La mañana era fría, como siempre en la capital de los elfos. Aurealux Olsen se asomó por uno de los amplios balcones de su castillo. Desde allí, contempló la ciudad que se fusionaba en perfecta armonía con la naturaleza. Esta joya de su raza llevaba el nombre de Grünestadt.
Grünestadt era una ciudad amurallada, enclavada en el corazón de una profunda quebrada. Conocida como la "ciudad bosque", sus calles estaban adornadas con una inmensa cantidad de árboles. Las casas, muchas de ellas construidas alrededor de estos árboles, parecían brotar de la misma tierra. Dentro de sus robustas murallas, vivían 180,000 elfos, junto con algunas minorías de humanos y otras razas amigas.

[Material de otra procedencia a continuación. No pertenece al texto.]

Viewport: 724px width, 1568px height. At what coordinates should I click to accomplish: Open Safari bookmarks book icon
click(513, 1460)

Los días en Grünestadt estaban llenos de vida. El mercado de armas atraía a comerciantes de todo el territorio élfico, ofreciendo productos de la más alta calidad. La ciudad también albergaba la librería más grande de todo el Reino Unido, un gran tesorero entre los árboles y edificios. En los alrededores, los cultivos frutales prosperaban bajo la atenta mirada de los agricultores élficos. Para otros tipos de alimentos, se dependía del comercio, mientras que la carne provenía de la caza en los bosques cercanos.
Varios gremios prosperaban en la ciudad, cada uno con su propio propósito. El gremio de constructores era el más prestigioso, responsable de cada piedra y cada estructura que daba forma a Grünestadt desde sus inicios. El gremio de magia, por su parte, se dedicaba a la investigación magica. No menos importante, el gremio de herreros forjaba diariamente armas que se enviaban a los frentes de batalla. Otros gremios, como el de mercenarios, aunque menos prominentes, contaban con individuos de renombre que aportaban su fuerza y destreza al servicio de la ciudad.

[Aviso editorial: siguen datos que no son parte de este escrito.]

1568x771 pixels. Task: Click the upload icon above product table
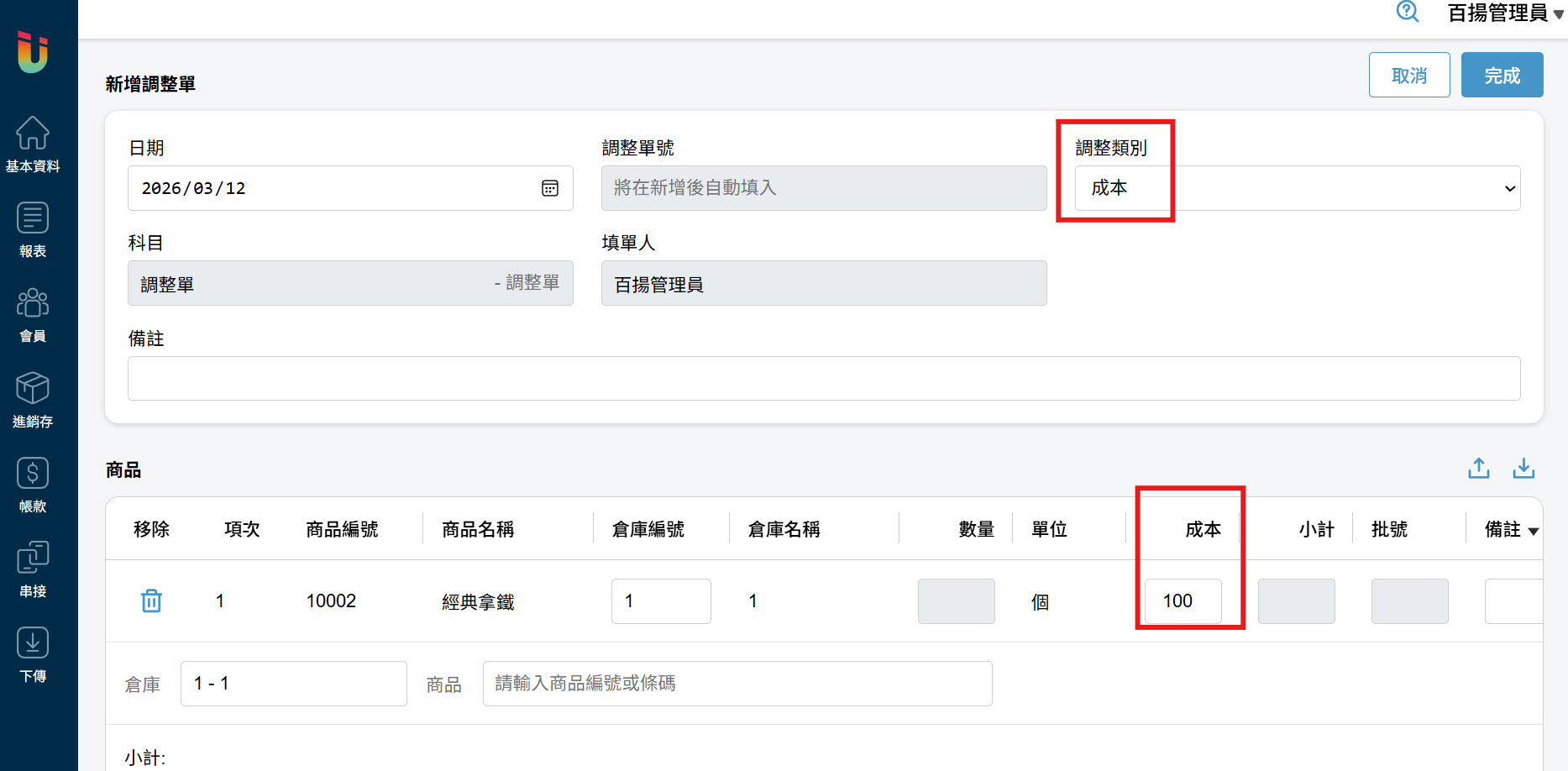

Aurealux Olsen se encontraba en el balcón de su habitación, observando la ciudad de Grünestadt que despertaba lentamente con los primeros rayos del sol. El aire frío acariciaba su rostro, pero ella apenas lo notaba, absorta en sus pensamientos. Desde aquella altura, la ciudad parecía un refugio de paz, una joya de armonía entre la naturaleza y la obra de manos élficas. Pero dentro de su corazón, la inquietud se deslizaba como una sombra creciente, alimentada por los recientes acontecimientos.
Un leve toque en la puerta la devolvió al presente. Aurealux se volvió lentamente, su semblante inmutable, como si presintiera que algo importante estaba a punto de suceder. La puerta se abrió despacio, revelando a uno de sus sirvientes más leales, un elfo de mirada compasiva y rostro grave.
—Perdón por la interrupción, mi señora —dijo el sirviente con una reverencia profunda, su voz cargada de respeto y una ligera vacilación—. Un ave mensajera acaba de llegar desde el Extremo Sur de la Cordillera. Trae consigo un mensaje que, me temo, es de suma urgencia.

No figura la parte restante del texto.